__TASK DIRECTIONS__. Extract every line of the records below and reproduce each one verbatim, in the same order.

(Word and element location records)
▬▬▬▬▬▬
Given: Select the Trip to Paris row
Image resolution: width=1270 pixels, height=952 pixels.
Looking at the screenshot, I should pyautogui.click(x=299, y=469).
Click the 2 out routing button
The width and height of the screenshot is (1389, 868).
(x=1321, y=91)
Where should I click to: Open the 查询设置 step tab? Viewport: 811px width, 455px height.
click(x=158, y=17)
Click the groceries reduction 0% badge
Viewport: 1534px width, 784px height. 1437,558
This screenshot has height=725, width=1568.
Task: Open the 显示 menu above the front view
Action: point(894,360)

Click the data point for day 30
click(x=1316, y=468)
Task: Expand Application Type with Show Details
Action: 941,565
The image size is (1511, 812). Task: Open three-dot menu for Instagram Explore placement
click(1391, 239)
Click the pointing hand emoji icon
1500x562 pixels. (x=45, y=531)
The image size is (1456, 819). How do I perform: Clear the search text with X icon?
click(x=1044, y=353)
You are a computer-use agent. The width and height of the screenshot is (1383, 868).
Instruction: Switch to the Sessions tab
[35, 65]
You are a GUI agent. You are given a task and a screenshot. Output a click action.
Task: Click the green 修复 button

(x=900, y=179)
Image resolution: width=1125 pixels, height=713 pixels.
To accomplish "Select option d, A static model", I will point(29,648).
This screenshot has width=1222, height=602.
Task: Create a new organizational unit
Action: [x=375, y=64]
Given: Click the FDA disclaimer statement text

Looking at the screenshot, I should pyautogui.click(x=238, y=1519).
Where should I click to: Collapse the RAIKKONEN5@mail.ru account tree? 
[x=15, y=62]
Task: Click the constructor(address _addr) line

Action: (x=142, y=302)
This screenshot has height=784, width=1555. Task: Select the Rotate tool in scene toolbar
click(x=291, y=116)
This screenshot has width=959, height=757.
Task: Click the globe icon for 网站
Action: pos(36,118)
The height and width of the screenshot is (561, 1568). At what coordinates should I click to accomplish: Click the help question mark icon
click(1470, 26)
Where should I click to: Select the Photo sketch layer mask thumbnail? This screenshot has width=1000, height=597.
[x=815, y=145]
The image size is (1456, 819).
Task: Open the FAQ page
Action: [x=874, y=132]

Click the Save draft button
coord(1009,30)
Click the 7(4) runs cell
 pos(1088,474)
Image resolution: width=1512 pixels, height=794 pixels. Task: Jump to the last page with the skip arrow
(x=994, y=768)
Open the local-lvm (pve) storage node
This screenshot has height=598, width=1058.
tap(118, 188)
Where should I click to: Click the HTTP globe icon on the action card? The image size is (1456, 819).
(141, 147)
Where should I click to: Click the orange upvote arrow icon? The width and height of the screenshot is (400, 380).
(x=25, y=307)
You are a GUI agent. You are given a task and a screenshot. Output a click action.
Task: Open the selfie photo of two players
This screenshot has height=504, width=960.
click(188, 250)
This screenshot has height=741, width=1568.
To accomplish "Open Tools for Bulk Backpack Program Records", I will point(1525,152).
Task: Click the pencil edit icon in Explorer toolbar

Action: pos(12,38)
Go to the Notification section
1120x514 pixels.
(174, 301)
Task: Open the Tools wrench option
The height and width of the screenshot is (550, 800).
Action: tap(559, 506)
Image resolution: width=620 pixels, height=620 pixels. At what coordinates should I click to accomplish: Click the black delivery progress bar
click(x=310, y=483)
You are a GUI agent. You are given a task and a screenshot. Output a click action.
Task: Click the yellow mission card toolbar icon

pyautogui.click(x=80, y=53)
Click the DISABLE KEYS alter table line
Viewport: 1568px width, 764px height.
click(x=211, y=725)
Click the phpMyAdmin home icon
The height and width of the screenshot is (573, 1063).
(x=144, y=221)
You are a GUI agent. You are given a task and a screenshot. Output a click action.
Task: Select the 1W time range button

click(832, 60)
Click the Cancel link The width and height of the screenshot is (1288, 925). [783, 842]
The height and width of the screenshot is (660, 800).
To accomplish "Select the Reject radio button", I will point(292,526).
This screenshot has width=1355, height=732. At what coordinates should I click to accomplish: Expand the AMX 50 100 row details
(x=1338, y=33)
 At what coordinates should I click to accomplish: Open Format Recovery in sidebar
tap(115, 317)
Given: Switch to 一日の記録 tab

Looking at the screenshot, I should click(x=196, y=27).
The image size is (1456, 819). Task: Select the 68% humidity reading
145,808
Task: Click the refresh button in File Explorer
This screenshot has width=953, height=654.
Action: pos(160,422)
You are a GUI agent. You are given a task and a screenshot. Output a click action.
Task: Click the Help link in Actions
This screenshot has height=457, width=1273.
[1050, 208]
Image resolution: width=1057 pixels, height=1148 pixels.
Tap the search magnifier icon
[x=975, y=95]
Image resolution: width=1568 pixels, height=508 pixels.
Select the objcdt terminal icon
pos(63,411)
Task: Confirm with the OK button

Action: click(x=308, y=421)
▬▬▬▬▬▬
__SOLUTION TO THIS TASK__.
Given: Select the Trip to Paris row
Image resolution: width=1270 pixels, height=952 pixels.
Looking at the screenshot, I should pyautogui.click(x=299, y=469).
Click the 2 out routing button
The width and height of the screenshot is (1389, 868).
(x=1321, y=91)
Where should I click to: Open the 查询设置 step tab? Viewport: 811px width, 455px height.
click(x=158, y=17)
Click the groceries reduction 0% badge
Viewport: 1534px width, 784px height. 1437,558
This screenshot has height=725, width=1568.
Task: Open the 显示 menu above the front view
Action: point(894,360)

Click the data point for day 30
click(x=1316, y=468)
Task: Expand Application Type with Show Details
Action: 941,565
The image size is (1511, 812). Task: Open three-dot menu for Instagram Explore placement
click(1391, 239)
Click the pointing hand emoji icon
1500x562 pixels. (x=45, y=531)
The image size is (1456, 819). How do I perform: Clear the search text with X icon?
click(x=1044, y=353)
You are a computer-use agent. The width and height of the screenshot is (1383, 868).
Instruction: Switch to the Sessions tab
[35, 65]
You are a GUI agent. You are given a task and a screenshot. Output a click action.
Task: Click the green 修复 button

(x=900, y=179)
Image resolution: width=1125 pixels, height=713 pixels.
To accomplish "Select option d, A static model", I will point(29,648).
This screenshot has width=1222, height=602.
Task: Create a new organizational unit
Action: [x=375, y=64]
Given: Click the FDA disclaimer statement text

Looking at the screenshot, I should pyautogui.click(x=238, y=1519).
Where should I click to: Collapse the RAIKKONEN5@mail.ru account tree? 
[x=15, y=62]
Task: Click the constructor(address _addr) line

Action: (x=142, y=302)
This screenshot has height=784, width=1555. Task: Select the Rotate tool in scene toolbar
click(x=291, y=116)
This screenshot has width=959, height=757.
Task: Click the globe icon for 网站
Action: pos(36,118)
The height and width of the screenshot is (561, 1568). At what coordinates should I click to accomplish: Click the help question mark icon
click(1470, 26)
Where should I click to: Select the Photo sketch layer mask thumbnail? This screenshot has width=1000, height=597.
[x=815, y=145]
The image size is (1456, 819).
Task: Open the FAQ page
Action: [x=874, y=132]

Click the Save draft button
coord(1009,30)
Click the 7(4) runs cell
 pos(1088,474)
Image resolution: width=1512 pixels, height=794 pixels. Task: Jump to the last page with the skip arrow
(x=994, y=768)
Open the local-lvm (pve) storage node
This screenshot has height=598, width=1058.
tap(118, 188)
Where should I click to: Click the HTTP globe icon on the action card? The image size is (1456, 819).
(141, 147)
Where should I click to: Click the orange upvote arrow icon? The width and height of the screenshot is (400, 380).
(x=25, y=307)
You are a GUI agent. You are given a task and a screenshot. Output a click action.
Task: Open the selfie photo of two players
This screenshot has height=504, width=960.
click(188, 250)
This screenshot has height=741, width=1568.
To accomplish "Open Tools for Bulk Backpack Program Records", I will point(1525,152).
Task: Click the pencil edit icon in Explorer toolbar

Action: pos(12,38)
Go to the Notification section
1120x514 pixels.
(174, 301)
Task: Open the Tools wrench option
The height and width of the screenshot is (550, 800).
Action: tap(559, 506)
Image resolution: width=620 pixels, height=620 pixels. At what coordinates should I click to accomplish: Click the black delivery progress bar
click(x=310, y=483)
You are a GUI agent. You are given a task and a screenshot. Output a click action.
Task: Click the yellow mission card toolbar icon

pyautogui.click(x=80, y=53)
Click the DISABLE KEYS alter table line
Viewport: 1568px width, 764px height.
click(x=211, y=725)
Click the phpMyAdmin home icon
The height and width of the screenshot is (573, 1063).
(x=144, y=221)
You are a GUI agent. You are given a task and a screenshot. Output a click action.
Task: Select the 1W time range button

click(832, 60)
Click the Cancel link The width and height of the screenshot is (1288, 925). [783, 842]
The height and width of the screenshot is (660, 800).
To accomplish "Select the Reject radio button", I will point(292,526).
This screenshot has width=1355, height=732. At what coordinates should I click to accomplish: Expand the AMX 50 100 row details
(x=1338, y=33)
 At what coordinates should I click to accomplish: Open Format Recovery in sidebar
tap(115, 317)
Given: Switch to 一日の記録 tab

Looking at the screenshot, I should click(x=196, y=27).
The image size is (1456, 819). Task: Select the 68% humidity reading
145,808
Task: Click the refresh button in File Explorer
This screenshot has width=953, height=654.
Action: pos(160,422)
You are a GUI agent. You are given a task and a screenshot. Output a click action.
Task: Click the Help link in Actions
This screenshot has height=457, width=1273.
[1050, 208]
Image resolution: width=1057 pixels, height=1148 pixels.
Tap the search magnifier icon
[x=975, y=95]
Image resolution: width=1568 pixels, height=508 pixels.
Select the objcdt terminal icon
pos(63,411)
Task: Confirm with the OK button

Action: click(x=308, y=421)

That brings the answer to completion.